── MATERIAL FOR THIS EXERCISE ──

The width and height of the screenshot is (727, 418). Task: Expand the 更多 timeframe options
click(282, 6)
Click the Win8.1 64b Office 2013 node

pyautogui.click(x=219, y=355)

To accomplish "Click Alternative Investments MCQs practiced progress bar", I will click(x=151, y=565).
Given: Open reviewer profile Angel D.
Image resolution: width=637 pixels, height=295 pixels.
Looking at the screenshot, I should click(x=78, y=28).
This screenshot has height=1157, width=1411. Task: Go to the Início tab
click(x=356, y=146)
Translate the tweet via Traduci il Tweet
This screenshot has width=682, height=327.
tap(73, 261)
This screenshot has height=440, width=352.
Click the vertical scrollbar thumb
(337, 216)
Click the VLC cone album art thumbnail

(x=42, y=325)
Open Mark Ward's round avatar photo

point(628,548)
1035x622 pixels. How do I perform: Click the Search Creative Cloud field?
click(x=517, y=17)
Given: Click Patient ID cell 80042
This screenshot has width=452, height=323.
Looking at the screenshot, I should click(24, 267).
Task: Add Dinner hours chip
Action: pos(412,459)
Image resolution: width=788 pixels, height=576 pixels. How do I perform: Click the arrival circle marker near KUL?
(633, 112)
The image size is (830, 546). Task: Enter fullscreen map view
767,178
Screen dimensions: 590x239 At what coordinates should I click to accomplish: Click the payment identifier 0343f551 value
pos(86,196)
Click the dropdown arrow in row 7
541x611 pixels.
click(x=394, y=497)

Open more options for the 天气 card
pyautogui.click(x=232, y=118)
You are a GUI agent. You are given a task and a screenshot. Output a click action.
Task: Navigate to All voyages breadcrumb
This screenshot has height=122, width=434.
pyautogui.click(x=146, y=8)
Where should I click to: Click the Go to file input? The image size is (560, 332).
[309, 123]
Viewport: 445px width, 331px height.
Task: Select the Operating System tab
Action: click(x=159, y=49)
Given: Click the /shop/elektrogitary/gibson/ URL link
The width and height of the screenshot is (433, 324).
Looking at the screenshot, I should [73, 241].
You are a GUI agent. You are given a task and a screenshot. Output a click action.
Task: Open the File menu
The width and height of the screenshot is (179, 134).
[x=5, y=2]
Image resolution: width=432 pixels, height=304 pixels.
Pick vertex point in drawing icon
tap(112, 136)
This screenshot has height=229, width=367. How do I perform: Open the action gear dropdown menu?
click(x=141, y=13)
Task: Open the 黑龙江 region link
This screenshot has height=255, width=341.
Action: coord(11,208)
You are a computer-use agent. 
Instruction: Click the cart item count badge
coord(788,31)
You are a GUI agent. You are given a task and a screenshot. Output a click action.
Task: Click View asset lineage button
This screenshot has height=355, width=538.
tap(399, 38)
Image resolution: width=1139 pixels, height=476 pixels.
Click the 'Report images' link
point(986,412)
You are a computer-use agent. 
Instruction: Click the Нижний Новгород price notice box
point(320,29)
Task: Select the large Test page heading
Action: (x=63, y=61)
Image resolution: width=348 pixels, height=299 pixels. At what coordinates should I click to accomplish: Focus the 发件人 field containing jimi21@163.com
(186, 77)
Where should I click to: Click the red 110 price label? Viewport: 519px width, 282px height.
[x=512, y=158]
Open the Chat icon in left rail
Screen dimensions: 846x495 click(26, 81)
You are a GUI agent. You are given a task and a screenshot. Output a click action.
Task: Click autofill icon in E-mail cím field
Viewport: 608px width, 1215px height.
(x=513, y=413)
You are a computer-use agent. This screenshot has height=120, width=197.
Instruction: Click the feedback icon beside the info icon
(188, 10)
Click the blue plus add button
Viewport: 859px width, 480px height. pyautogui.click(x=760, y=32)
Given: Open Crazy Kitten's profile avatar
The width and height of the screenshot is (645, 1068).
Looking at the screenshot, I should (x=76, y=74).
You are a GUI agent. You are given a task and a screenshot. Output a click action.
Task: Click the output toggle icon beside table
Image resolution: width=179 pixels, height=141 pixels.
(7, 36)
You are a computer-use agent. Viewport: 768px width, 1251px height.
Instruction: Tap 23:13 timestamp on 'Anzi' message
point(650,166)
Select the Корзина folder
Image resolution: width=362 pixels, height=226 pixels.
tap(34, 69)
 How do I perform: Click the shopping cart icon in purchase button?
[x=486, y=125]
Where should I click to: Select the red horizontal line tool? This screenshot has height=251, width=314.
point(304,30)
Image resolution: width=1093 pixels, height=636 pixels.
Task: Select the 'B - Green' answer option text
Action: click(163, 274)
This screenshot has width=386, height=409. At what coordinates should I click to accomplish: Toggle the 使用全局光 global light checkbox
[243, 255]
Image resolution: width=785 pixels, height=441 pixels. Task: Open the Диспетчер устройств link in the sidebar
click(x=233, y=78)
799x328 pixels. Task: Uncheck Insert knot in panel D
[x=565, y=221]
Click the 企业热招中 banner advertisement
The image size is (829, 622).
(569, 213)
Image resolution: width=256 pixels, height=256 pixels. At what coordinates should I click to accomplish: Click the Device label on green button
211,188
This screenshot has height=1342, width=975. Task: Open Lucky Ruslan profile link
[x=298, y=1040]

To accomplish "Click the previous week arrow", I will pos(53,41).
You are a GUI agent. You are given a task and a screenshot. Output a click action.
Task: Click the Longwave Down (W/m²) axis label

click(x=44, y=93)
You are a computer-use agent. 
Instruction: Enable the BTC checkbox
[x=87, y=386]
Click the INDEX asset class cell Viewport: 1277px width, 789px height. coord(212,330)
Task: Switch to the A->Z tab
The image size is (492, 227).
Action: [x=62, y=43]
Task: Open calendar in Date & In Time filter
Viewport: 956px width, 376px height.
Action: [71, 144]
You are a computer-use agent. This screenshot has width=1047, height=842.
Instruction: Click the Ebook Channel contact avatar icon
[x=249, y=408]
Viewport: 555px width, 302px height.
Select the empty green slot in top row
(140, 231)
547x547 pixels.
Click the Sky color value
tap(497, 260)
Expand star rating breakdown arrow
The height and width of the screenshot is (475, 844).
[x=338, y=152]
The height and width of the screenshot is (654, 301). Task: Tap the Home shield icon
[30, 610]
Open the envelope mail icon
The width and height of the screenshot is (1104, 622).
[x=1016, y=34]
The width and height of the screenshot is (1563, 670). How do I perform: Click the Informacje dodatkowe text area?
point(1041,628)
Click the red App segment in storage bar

───

● REQUIRED WORK
Look over the records above and filter for each line with the word "cell".

● RESULT
Given: Click Patient ID cell 80042
Click the INDEX asset class cell Viewport: 1277px width, 789px height. coord(212,330)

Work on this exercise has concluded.